Stored data
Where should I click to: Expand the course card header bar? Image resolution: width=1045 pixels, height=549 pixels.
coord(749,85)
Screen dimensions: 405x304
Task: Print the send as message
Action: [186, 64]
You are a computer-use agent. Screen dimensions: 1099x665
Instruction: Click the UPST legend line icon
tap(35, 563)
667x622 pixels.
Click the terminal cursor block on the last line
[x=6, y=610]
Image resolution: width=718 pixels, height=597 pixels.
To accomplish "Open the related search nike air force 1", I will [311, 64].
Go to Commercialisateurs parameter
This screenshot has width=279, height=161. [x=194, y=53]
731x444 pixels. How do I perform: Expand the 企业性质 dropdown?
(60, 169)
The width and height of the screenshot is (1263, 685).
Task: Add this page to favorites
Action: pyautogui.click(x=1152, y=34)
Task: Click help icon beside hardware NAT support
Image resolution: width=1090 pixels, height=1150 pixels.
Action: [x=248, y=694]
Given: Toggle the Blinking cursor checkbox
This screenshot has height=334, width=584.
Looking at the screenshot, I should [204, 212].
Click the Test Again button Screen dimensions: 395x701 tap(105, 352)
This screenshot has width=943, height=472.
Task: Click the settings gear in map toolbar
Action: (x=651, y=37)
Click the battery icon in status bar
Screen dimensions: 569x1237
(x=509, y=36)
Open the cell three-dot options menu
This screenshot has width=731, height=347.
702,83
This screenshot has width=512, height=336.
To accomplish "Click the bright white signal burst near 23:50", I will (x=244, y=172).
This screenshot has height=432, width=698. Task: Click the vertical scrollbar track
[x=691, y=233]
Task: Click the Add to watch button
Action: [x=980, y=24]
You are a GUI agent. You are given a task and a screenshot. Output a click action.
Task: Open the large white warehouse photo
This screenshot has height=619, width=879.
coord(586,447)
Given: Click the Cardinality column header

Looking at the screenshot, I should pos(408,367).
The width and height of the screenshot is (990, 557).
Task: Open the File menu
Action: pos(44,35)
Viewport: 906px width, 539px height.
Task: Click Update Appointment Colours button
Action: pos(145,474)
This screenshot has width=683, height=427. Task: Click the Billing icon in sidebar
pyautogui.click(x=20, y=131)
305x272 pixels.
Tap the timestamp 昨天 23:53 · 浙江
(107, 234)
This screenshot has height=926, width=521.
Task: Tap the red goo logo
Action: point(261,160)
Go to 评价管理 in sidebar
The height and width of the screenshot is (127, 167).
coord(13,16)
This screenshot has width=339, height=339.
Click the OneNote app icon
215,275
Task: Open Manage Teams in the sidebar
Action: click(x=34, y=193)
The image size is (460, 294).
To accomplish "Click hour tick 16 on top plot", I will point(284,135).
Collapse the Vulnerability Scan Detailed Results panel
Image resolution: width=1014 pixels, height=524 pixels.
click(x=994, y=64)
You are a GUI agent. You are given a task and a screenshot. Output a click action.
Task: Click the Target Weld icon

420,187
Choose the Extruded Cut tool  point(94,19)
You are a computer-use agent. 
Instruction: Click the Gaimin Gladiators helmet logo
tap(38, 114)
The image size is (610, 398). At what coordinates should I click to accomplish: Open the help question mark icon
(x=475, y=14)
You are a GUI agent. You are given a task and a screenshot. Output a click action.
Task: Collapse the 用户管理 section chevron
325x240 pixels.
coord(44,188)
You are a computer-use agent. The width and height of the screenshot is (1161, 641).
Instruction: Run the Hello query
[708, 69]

▸ **Problem statement**: Go through the entries above, and wherever a line holds the word "Collapse", copy that line.

▸ **Solution**:
Collapse the Vulnerability Scan Detailed Results panel
Task: Collapse the 用户管理 section chevron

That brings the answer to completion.